Your answer should be only the lines below from the one with "Given: Open 更多 three-dots menu at bottom" to the one with "The width and height of the screenshot is (1003, 499).", repeated exactly, ends included.

--- Dataset records Enclosed Below ---

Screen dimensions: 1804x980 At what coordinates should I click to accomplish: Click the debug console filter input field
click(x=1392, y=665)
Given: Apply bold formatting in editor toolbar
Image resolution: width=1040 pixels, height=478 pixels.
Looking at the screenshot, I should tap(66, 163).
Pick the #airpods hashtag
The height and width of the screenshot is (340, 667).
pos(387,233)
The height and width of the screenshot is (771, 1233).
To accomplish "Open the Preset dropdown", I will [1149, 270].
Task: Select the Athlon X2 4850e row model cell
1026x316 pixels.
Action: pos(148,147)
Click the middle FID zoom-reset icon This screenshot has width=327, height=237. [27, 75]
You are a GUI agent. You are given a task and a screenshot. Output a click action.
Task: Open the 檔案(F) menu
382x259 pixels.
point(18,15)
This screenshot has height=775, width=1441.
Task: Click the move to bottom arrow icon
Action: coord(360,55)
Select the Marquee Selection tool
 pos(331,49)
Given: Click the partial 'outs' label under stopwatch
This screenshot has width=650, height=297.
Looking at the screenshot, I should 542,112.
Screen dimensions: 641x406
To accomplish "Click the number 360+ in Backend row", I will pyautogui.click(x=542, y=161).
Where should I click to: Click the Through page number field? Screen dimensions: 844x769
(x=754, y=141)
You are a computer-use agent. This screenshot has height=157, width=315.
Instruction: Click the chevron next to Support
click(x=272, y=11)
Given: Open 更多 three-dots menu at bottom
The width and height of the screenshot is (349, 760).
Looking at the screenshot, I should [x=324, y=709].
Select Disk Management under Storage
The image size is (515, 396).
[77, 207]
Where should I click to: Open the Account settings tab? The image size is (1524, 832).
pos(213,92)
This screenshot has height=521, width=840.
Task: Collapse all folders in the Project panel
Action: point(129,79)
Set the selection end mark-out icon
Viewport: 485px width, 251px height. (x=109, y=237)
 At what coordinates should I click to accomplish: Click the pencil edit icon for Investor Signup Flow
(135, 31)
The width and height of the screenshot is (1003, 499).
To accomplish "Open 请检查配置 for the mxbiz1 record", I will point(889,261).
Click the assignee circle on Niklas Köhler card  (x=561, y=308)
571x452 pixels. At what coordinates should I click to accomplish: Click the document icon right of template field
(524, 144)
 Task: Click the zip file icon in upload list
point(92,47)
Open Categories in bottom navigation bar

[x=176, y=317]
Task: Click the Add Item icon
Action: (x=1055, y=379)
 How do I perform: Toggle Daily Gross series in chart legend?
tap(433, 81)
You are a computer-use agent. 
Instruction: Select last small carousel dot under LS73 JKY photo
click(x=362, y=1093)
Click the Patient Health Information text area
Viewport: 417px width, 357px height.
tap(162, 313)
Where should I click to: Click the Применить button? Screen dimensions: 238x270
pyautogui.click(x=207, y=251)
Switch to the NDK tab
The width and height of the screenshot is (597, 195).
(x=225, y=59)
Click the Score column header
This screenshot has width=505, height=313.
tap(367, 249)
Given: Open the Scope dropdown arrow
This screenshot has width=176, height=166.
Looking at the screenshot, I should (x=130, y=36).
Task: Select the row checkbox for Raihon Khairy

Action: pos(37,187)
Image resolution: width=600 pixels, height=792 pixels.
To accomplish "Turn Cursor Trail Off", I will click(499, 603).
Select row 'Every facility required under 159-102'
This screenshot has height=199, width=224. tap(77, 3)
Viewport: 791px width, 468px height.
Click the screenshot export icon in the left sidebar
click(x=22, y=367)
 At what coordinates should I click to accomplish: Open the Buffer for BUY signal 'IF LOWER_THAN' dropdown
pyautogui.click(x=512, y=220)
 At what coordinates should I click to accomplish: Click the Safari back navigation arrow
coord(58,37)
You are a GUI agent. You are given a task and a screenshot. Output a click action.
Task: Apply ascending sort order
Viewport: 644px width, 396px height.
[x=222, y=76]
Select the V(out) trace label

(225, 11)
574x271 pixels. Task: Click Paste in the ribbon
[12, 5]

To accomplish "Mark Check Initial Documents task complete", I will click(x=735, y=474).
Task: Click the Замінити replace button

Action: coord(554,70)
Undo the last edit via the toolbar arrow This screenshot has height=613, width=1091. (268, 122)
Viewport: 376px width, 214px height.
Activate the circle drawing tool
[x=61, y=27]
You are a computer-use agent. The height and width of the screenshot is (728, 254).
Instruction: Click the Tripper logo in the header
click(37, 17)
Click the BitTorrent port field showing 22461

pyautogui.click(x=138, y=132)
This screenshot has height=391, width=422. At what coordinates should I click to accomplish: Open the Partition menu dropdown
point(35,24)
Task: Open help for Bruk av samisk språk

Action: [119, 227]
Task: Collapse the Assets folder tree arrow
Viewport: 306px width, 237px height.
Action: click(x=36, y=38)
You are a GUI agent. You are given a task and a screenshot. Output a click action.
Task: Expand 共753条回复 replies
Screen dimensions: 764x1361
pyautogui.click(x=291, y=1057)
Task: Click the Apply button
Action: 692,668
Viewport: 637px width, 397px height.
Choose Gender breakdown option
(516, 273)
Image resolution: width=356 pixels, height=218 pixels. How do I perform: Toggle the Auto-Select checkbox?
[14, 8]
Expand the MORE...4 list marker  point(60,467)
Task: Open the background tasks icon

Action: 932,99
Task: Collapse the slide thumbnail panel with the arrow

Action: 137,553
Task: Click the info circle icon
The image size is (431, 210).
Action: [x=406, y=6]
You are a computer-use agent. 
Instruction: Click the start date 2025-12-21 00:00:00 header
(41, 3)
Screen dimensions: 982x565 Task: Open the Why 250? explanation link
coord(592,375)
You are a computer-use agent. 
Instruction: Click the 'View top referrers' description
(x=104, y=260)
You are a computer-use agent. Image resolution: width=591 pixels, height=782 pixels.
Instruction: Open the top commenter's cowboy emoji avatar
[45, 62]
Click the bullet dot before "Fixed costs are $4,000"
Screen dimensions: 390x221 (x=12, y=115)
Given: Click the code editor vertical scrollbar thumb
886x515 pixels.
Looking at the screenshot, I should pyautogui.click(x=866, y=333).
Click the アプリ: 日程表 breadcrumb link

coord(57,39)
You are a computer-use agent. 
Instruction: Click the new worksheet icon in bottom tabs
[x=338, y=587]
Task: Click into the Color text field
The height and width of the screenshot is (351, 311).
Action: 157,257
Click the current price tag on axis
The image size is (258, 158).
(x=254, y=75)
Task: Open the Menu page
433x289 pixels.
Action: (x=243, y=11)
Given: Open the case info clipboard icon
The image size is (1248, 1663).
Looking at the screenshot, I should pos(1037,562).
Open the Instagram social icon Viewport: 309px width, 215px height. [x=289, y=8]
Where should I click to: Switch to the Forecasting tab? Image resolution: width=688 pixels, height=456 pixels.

--- End of Enclosed Dataset records ---

**Expected answer:**
Given: Open 更多 three-dots menu at bottom
The width and height of the screenshot is (349, 760).
Looking at the screenshot, I should [x=324, y=709].
Select Disk Management under Storage
The image size is (515, 396).
[77, 207]
Where should I click to: Open the Account settings tab? The image size is (1524, 832).
pos(213,92)
This screenshot has height=521, width=840.
Task: Collapse all folders in the Project panel
Action: point(129,79)
Set the selection end mark-out icon
Viewport: 485px width, 251px height. (x=109, y=237)
 At what coordinates should I click to accomplish: Click the pencil edit icon for Investor Signup Flow
(135, 31)
The width and height of the screenshot is (1003, 499).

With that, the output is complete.